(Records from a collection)
↓

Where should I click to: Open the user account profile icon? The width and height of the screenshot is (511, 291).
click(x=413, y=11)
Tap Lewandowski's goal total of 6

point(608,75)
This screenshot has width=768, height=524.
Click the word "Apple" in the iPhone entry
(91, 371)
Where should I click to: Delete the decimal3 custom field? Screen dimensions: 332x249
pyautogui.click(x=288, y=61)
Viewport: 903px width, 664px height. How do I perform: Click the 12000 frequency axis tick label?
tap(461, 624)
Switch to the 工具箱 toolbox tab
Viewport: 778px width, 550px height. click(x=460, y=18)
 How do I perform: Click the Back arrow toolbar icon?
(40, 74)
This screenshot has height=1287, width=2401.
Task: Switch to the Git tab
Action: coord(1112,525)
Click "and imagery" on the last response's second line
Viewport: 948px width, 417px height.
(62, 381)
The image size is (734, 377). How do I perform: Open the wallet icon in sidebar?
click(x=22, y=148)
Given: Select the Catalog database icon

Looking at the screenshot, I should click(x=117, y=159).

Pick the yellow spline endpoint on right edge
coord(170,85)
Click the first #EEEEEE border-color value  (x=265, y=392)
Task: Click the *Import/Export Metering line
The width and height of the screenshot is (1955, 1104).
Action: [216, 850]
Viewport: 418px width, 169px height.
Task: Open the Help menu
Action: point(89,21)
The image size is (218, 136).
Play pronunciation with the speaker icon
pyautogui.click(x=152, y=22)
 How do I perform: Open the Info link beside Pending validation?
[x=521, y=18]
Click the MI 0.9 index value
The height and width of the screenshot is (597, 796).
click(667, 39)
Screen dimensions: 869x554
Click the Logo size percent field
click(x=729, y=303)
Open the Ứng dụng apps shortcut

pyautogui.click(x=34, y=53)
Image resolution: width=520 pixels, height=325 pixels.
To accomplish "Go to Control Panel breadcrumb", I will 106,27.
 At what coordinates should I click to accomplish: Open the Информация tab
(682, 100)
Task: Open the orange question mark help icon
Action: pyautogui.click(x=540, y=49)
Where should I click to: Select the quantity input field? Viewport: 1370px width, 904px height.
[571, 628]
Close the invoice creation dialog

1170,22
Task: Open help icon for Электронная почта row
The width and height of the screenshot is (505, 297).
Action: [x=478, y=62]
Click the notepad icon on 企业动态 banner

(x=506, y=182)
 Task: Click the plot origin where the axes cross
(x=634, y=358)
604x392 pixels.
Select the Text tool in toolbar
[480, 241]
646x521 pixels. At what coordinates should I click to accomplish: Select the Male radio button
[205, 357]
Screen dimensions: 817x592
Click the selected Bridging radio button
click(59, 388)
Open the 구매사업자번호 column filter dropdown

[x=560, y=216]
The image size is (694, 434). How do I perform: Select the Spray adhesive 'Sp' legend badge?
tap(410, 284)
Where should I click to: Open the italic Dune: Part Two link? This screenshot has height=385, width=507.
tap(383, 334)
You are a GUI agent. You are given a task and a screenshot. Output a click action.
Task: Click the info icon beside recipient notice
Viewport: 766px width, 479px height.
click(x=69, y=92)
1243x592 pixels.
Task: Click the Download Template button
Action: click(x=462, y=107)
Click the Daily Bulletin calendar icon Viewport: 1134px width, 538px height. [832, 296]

↑

Required action:
Please reproduce each record precisely as written.

Output of the task:
Where should I click to: Open the user account profile icon? The width and height of the screenshot is (511, 291).
click(x=413, y=11)
Tap Lewandowski's goal total of 6

point(608,75)
This screenshot has width=768, height=524.
Click the word "Apple" in the iPhone entry
(91, 371)
Where should I click to: Delete the decimal3 custom field? Screen dimensions: 332x249
pyautogui.click(x=288, y=61)
Viewport: 903px width, 664px height. How do I perform: Click the 12000 frequency axis tick label?
tap(461, 624)
Switch to the 工具箱 toolbox tab
Viewport: 778px width, 550px height. click(x=460, y=18)
 How do I perform: Click the Back arrow toolbar icon?
(40, 74)
This screenshot has height=1287, width=2401.
Task: Switch to the Git tab
Action: coord(1112,525)
Click "and imagery" on the last response's second line
Viewport: 948px width, 417px height.
(62, 381)
The image size is (734, 377). How do I perform: Open the wallet icon in sidebar?
click(x=22, y=148)
Given: Select the Catalog database icon

Looking at the screenshot, I should click(x=117, y=159).

Pick the yellow spline endpoint on right edge
coord(170,85)
Click the first #EEEEEE border-color value  (x=265, y=392)
Task: Click the *Import/Export Metering line
The width and height of the screenshot is (1955, 1104).
Action: [216, 850]
Viewport: 418px width, 169px height.
Task: Open the Help menu
Action: point(89,21)
The image size is (218, 136).
Play pronunciation with the speaker icon
pyautogui.click(x=152, y=22)
 How do I perform: Open the Info link beside Pending validation?
[x=521, y=18]
Click the MI 0.9 index value
The height and width of the screenshot is (597, 796).
click(667, 39)
Screen dimensions: 869x554
Click the Logo size percent field
click(x=729, y=303)
Open the Ứng dụng apps shortcut

pyautogui.click(x=34, y=53)
Image resolution: width=520 pixels, height=325 pixels.
To accomplish "Go to Control Panel breadcrumb", I will 106,27.
 At what coordinates should I click to accomplish: Open the Информация tab
(682, 100)
Task: Open the orange question mark help icon
Action: pyautogui.click(x=540, y=49)
Where should I click to: Select the quantity input field? Viewport: 1370px width, 904px height.
[571, 628]
Close the invoice creation dialog

1170,22
Task: Open help icon for Электронная почта row
The width and height of the screenshot is (505, 297).
Action: [x=478, y=62]
Click the notepad icon on 企业动态 banner

(x=506, y=182)
 Task: Click the plot origin where the axes cross
(x=634, y=358)
604x392 pixels.
Select the Text tool in toolbar
[480, 241]
646x521 pixels. At what coordinates should I click to accomplish: Select the Male radio button
[205, 357]
Screen dimensions: 817x592
Click the selected Bridging radio button
click(59, 388)
Open the 구매사업자번호 column filter dropdown

[x=560, y=216]
The image size is (694, 434). How do I perform: Select the Spray adhesive 'Sp' legend badge?
tap(410, 284)
Where should I click to: Open the italic Dune: Part Two link? This screenshot has height=385, width=507.
tap(383, 334)
You are a GUI agent. You are given a task and a screenshot. Output a click action.
Task: Click the info icon beside recipient notice
Viewport: 766px width, 479px height.
click(x=69, y=92)
1243x592 pixels.
Task: Click the Download Template button
Action: click(x=462, y=107)
Click the Daily Bulletin calendar icon Viewport: 1134px width, 538px height. [832, 296]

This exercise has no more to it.